How Companies Reduce Truck Rolls
The push to cut unnecessary dispatches has become a major focus across field service industries, and the strategies generally fall into five categories.
- Remote diagnostics: Technicians or support agents access device data remotely to run real-time or historical analyses. This lets them identify root causes, determine whether an on-site visit is truly necessary, and plan the right fix before dispatching anyone.
- Remote monitoring: Equipment with built-in sensors streams performance data continuously. When something drifts out of spec, the system flags it, often before the customer even notices a problem.
- Predictive maintenance: Rather than waiting for equipment to fail and reacting with a truck roll, companies use data patterns to schedule service before a breakdown happens. This also lets them bundle multiple maintenance tasks into a single visit.
- Augmented reality support: A remote expert uses live video from the customer’s phone or tablet to see the problem in real time. They can overlay visual annotations, like arrows and highlights, directly onto the customer’s camera view to guide them through a repair step by step. This turns complex troubleshooting into something a non-expert can handle without waiting for a technician.
- Self-service design: Better packaging, clearer setup interfaces, and improved phone support help customers install or troubleshoot equipment themselves.
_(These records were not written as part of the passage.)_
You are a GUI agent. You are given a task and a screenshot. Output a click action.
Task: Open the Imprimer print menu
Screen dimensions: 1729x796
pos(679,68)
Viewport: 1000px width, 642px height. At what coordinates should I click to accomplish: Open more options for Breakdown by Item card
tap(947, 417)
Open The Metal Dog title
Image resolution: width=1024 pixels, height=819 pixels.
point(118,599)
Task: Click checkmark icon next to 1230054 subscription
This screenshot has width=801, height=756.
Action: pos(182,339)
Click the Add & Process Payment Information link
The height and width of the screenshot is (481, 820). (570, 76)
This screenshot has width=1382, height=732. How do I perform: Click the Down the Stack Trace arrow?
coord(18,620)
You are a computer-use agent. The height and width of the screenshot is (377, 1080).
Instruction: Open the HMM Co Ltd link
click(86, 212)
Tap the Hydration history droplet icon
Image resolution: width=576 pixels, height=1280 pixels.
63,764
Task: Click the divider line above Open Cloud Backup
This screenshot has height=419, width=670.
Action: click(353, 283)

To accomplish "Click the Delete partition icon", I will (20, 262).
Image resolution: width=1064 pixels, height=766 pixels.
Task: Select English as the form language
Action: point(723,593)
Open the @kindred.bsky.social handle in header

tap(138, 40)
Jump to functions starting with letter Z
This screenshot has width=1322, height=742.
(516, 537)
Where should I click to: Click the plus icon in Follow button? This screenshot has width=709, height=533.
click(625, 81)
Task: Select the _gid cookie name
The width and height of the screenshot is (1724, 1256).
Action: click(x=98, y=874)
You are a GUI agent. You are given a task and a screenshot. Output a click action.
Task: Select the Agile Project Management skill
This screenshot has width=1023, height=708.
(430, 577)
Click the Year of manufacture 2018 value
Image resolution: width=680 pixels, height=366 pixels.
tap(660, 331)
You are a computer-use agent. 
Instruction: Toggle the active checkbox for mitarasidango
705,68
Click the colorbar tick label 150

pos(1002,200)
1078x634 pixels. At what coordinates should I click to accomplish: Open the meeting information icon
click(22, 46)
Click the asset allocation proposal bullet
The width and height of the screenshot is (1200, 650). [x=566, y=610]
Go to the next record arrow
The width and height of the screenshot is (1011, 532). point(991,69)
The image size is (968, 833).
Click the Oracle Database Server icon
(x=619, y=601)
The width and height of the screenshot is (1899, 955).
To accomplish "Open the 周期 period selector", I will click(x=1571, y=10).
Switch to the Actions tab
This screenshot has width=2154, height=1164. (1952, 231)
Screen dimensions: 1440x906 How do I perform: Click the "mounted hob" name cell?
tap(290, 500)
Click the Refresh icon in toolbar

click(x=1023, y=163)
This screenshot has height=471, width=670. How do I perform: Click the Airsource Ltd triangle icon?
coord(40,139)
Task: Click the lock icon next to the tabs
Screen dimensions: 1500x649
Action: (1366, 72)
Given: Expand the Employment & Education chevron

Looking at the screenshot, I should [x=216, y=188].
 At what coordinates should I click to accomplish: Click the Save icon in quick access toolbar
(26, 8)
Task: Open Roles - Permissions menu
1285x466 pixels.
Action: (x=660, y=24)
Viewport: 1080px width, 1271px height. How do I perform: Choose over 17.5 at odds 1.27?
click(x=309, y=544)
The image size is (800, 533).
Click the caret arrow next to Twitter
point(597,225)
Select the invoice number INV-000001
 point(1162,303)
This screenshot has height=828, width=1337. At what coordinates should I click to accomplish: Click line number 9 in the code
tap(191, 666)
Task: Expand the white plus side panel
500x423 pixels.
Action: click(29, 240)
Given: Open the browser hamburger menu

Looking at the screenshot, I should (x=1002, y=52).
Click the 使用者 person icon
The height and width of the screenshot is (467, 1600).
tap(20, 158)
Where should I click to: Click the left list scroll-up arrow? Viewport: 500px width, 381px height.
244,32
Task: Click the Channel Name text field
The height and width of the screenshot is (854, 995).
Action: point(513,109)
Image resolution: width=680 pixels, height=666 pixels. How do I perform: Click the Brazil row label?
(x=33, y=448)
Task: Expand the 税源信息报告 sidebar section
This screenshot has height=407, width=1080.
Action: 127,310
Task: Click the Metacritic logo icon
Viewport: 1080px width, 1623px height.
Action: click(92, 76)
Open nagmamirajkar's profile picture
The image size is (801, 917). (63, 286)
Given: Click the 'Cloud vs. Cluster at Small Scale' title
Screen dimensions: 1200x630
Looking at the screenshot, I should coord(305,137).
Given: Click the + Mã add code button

One cable company redesigned its set-top box experience and was on track to eliminate 20% of technician home visits, projecting tens of millions in annual savings at national scale.
The philosophy behind self-service reduction isn’t about forcing customers to do work themselves. It’s about making the process simple enough that handling it independently feels easier than scheduling a visit and waiting for someone to show up.
When a Truck Roll Is Still the Right Call
Not every truck roll is avoidable, and not every one should be. Physical installations, complex multi-system failures, safety-critical inspections, and situations where the customer’s own troubleshooting has hit a wall all require a trained person on-site. The goal for most organizations isn’t zero truck rolls. It’s zero unnecessary ones.
The distinction matters because over-correcting with remote-only support can backfire. If a customer spends 45 minutes on a video call trying to fix something that clearly needs a technician, the experience is worse than if someone had just been dispatched in the first place. The companies that manage truck rolls well use remote tools as a filter: resolve what you can remotely, and when you do send someone, make sure they arrive with everything they need to finish the job in one trip.